Updated: 8/16/15; 18:58:51


pedantic nuthatch
Life in a Northern Virginia suburb of Washington, D.C. B.M.A.T.C., and Etruscan typewriter erasers. Blogged by David Gorsline.

Sunday, 19 March 2006

Jody Rosen on a forgotten genre of roots music: pop songs from the wax cylinder days (1890-about 1925). The music was silly, sometimes racist, and seminal.

One enjoyable record, which distills the period's pleasing mix of pop hooks, belly laughs and sheer strangeness, is the vaudevillian Eddie Morton's "Don't Take Me Home," a jaunty ragtime novelty about a husband who runs off to war to hide out from his henpecking wife.

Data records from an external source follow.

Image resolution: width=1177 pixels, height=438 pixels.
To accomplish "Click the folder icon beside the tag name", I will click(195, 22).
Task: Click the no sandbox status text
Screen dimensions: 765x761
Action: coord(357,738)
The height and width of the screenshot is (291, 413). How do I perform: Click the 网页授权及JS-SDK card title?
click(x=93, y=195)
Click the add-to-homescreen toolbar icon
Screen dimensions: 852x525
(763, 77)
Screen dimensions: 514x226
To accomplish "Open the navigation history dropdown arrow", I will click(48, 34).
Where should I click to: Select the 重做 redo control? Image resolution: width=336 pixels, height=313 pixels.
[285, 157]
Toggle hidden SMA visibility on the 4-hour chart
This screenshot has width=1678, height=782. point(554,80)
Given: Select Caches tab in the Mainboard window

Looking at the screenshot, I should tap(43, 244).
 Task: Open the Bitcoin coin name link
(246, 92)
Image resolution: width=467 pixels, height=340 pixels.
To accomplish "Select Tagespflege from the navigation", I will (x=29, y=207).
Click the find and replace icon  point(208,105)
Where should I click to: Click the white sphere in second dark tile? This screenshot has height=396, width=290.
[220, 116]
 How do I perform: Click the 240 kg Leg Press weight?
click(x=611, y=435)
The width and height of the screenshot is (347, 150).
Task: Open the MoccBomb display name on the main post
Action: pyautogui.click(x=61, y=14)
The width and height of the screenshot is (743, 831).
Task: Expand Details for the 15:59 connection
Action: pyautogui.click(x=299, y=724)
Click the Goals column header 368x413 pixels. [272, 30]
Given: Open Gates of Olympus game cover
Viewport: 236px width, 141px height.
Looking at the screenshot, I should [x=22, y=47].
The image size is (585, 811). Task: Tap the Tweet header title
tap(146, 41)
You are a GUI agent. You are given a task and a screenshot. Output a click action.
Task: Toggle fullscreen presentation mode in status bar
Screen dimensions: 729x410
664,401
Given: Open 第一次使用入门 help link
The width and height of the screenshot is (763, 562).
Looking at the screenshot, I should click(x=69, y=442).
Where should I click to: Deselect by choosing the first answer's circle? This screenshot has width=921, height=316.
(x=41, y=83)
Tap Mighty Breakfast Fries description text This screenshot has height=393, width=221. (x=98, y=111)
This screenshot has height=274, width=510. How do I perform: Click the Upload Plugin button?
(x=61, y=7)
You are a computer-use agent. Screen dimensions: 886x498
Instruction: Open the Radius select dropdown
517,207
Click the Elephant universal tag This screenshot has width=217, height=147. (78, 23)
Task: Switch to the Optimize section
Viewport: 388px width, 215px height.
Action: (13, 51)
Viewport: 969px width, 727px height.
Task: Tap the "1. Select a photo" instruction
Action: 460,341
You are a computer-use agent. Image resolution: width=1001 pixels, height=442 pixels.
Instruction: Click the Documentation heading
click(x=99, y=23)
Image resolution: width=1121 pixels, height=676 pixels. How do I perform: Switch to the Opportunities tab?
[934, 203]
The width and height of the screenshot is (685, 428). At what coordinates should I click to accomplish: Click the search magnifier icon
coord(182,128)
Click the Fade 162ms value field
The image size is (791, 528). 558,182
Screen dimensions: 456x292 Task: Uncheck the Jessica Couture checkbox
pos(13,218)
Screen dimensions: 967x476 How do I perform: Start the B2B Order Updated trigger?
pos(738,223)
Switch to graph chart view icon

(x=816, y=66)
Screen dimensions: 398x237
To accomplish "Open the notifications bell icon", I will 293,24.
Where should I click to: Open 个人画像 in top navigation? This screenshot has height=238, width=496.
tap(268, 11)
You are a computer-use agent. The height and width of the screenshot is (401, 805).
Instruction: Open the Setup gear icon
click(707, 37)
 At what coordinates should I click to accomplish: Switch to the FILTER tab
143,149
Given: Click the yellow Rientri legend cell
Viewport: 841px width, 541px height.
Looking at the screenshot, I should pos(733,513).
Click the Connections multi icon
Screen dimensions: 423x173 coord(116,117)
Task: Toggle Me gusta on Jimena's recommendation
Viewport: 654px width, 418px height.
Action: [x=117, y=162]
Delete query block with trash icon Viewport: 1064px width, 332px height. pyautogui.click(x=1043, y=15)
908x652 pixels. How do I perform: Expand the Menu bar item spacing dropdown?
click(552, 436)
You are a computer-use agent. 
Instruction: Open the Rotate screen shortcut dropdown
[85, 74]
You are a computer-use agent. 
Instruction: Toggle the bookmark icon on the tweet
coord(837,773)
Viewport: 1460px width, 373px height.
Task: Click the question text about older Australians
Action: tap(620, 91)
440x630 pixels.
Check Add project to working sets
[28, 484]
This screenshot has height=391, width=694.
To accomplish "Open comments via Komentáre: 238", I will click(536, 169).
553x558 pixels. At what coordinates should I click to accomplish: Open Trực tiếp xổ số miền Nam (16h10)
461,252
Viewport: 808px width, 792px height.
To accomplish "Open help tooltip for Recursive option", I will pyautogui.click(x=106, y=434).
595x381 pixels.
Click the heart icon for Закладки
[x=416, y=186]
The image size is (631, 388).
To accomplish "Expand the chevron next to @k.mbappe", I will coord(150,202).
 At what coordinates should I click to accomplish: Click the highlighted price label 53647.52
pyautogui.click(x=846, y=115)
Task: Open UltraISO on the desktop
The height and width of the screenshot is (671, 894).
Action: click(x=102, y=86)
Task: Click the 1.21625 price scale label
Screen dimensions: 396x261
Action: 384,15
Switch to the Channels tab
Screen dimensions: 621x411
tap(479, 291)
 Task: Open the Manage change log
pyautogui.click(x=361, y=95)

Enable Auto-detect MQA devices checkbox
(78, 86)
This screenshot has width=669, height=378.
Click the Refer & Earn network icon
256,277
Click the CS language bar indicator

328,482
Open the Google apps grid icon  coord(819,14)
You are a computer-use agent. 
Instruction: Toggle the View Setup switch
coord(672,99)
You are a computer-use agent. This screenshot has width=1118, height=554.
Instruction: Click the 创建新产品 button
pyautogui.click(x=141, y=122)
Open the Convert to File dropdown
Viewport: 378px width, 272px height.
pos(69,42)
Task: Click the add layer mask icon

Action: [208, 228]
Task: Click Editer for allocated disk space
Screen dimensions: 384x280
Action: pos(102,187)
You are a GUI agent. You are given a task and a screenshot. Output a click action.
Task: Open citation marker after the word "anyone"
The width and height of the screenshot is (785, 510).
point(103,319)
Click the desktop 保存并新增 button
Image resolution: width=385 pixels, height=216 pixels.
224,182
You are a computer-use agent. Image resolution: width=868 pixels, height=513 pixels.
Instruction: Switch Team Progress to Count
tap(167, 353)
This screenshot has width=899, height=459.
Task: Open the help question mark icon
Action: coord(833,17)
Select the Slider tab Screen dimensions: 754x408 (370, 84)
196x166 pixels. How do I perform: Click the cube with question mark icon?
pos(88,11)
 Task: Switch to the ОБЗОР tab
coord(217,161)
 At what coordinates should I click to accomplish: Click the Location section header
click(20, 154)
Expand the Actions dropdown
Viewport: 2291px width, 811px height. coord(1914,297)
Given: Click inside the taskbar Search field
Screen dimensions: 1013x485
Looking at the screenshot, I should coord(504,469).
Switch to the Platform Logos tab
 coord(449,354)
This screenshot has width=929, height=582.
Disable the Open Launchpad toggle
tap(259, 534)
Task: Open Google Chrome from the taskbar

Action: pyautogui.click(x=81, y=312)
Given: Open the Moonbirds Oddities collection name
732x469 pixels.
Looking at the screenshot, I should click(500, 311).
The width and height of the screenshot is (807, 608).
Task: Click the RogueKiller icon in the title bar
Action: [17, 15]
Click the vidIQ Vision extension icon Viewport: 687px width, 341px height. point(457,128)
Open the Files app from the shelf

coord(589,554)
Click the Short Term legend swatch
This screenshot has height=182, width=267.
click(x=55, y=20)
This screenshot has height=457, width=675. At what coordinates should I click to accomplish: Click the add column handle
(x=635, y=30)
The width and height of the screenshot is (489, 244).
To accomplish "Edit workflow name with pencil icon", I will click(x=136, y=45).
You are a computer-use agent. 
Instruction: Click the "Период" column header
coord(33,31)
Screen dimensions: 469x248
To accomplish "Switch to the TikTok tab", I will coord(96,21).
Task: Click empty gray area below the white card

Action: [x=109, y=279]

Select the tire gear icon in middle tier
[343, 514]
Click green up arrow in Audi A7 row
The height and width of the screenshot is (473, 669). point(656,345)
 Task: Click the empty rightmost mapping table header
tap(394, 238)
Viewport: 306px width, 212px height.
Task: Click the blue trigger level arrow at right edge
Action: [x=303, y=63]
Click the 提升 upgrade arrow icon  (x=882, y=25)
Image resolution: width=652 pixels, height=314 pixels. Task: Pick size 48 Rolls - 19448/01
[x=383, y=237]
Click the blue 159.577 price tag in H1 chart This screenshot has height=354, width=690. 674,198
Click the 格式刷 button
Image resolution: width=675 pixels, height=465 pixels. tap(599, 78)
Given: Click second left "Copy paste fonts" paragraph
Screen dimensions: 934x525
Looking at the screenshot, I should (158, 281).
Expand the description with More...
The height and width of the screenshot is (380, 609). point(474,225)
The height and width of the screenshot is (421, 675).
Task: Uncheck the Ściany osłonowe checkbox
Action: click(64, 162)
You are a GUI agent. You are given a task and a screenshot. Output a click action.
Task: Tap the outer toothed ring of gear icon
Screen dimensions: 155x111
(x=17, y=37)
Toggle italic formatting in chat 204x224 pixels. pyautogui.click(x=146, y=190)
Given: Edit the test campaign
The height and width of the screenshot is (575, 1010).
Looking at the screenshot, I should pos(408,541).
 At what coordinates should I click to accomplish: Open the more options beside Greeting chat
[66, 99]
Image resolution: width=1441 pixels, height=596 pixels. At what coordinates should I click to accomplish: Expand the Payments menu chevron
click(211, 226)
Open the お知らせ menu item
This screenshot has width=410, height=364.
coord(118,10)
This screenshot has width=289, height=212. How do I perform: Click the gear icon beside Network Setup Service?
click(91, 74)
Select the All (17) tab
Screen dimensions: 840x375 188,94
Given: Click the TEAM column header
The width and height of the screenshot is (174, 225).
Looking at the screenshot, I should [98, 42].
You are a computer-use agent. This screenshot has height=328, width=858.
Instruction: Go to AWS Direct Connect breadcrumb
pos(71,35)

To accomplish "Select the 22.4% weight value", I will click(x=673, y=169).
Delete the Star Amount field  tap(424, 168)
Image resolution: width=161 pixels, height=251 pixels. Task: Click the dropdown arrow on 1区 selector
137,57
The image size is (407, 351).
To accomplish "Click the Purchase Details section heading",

Morton sings the verses pretty straight, but in the fiendishly catchy chorus—"Don't take me home!/ Pleeeease, don't take me home!"—his voice ripples across the frantic oompah beat, a long sobbing phrase that's halfway between an Irish tenor's flourish and the yelp of a dog whose tail has been stepped on.

Rosen points to compilation label Archeophone Records and notes that a 6000-cylinder archive has been digitized and is freely available through U.C. Santa Barbara. (And N.B. the site's cool favicon.)